Information given:
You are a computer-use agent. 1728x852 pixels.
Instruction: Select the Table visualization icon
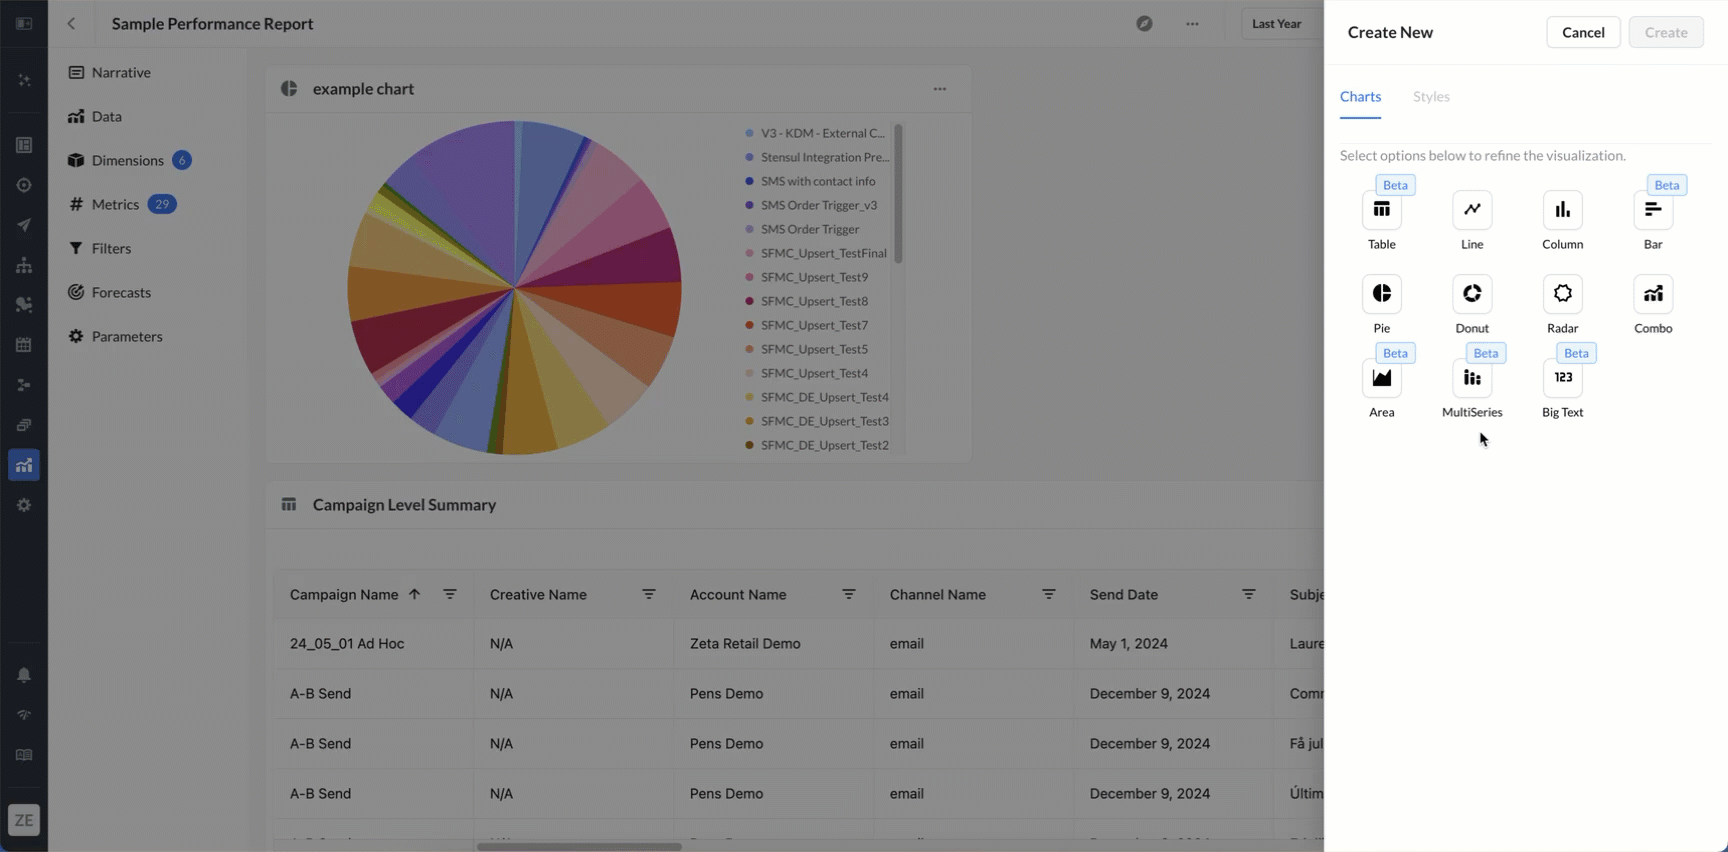(1381, 209)
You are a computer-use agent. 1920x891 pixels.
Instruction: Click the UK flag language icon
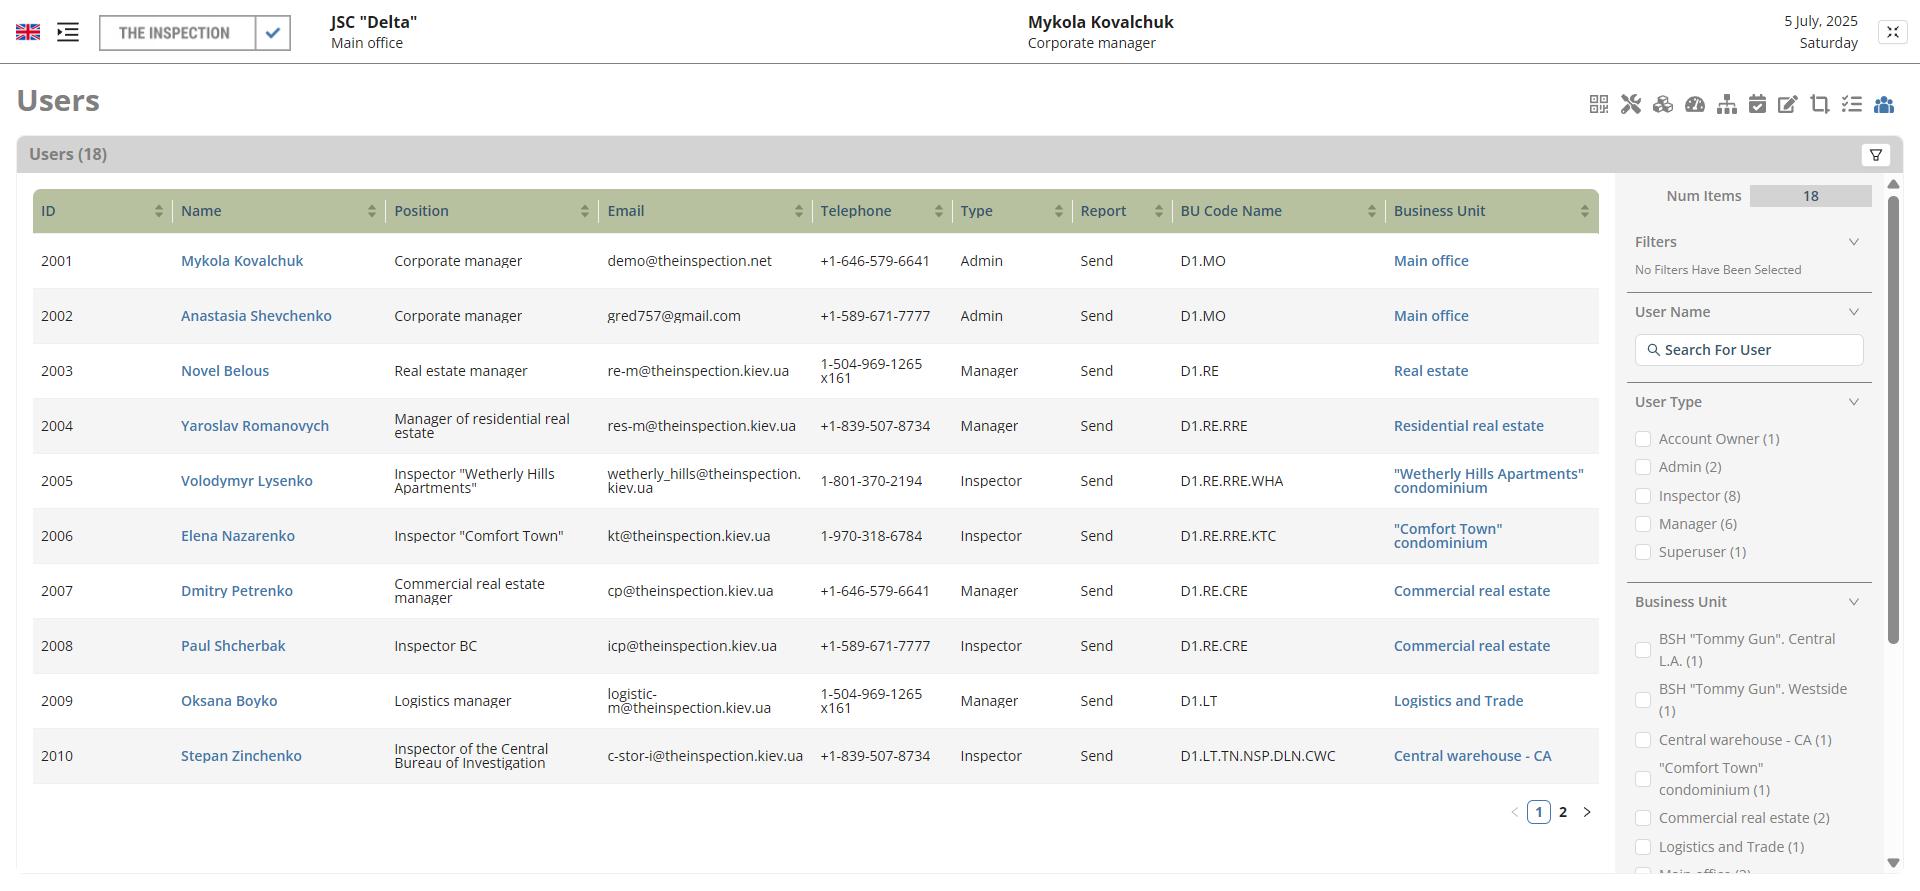28,32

Exercise goal:
Wherever a picture appears in the records above, leave it out and transcribe everything else exactly.

Solution:
You are a computer-use agent. 1728x852 pixels.
Instruction: Select the Table visualization icon
(1381, 209)
You are a computer-use agent. 1920x891 pixels.
Instruction: Click the UK flag language icon
28,32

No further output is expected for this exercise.